Sean,
I thought I had made my last post on this thread two days ago, but I was struck by your investment at undermining the premise and the language of the thread...that, "nobody is the 'Father' of nothing in even an esoteric sense." I guess I say "struck" because I thought the original titular thread question, "Was CMB really the father of GCA." was not only valid, but pretty fun.
I say "valid,' because if we were in another realm of scholarship (science, history, math, literature) or one of their provincial disciplines (plant bilogy, Roman history, governing dynamics, the poetry of the Spenser) these type of amorphous, unanswerable questions about the context of the discipline come up all the time, they are the subject of books, educational materials, lectures and the like, that advance that knowledge of the subject.
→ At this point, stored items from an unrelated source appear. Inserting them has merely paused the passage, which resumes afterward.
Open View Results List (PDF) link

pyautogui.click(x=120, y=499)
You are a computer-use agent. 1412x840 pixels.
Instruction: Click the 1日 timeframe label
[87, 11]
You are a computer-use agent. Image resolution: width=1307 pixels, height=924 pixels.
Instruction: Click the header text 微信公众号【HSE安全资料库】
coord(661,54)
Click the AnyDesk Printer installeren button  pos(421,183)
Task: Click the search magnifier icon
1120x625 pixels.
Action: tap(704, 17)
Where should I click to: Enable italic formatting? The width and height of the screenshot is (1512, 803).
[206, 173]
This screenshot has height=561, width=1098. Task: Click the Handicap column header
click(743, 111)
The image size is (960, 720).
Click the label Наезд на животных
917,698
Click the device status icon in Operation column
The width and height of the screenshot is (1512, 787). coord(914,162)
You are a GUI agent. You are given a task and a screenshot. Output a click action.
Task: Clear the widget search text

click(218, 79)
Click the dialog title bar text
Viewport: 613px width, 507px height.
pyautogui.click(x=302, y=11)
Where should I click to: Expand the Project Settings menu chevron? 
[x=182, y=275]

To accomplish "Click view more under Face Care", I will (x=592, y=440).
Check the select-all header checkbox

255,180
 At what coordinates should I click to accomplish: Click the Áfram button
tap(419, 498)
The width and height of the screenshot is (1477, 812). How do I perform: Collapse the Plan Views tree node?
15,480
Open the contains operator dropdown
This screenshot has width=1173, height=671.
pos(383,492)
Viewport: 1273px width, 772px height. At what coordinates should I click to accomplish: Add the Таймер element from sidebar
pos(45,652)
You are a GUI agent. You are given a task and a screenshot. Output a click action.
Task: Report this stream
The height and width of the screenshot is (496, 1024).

If the infinitesimal amount of people (<2000?) who post and visit these discussions and who are golf architects, architectural critics, GCA afficiandos, or (people merely looking for the great courses to play) DON"T ask this type of question, who will? This is it, right here, this (imo) is the leading colloquy for the examination of GCA.
From that obviously speculative titular question we get supports for the premise and refutations of the premise, we get photos of early American architecture some have never seen and we are exposed to direct biographical snippets and contemporary context that we may have never encountered. This is as it should be, imo.
Of course George Washington isn't the actual Father of Our Country, it would only be so if we were all direct descendants of him but he can be summarized in that way and was so well before there was a sound bite for Americans to consume. Yet I have both seen and read scholars debating that very point, often times in agreement, in differing degrees with the occasional new bird chirping about Alexander Hamilton in preference to GW. These dialogs and books are amongst the most entertaining and enlightening I encounter. why shouldn't it be so for our area of concentration
As for the lesser matters in GCA, I will merely paraphrase a portion of my original post: In all the ways that a father can be taken to mean: co-author, co-creator, financier, protector, physical link to the ancestors and their deeds, authority figure, planner, developer CBM, more than anyone else, can be accurately construed as the Father of Golf Architecture in America.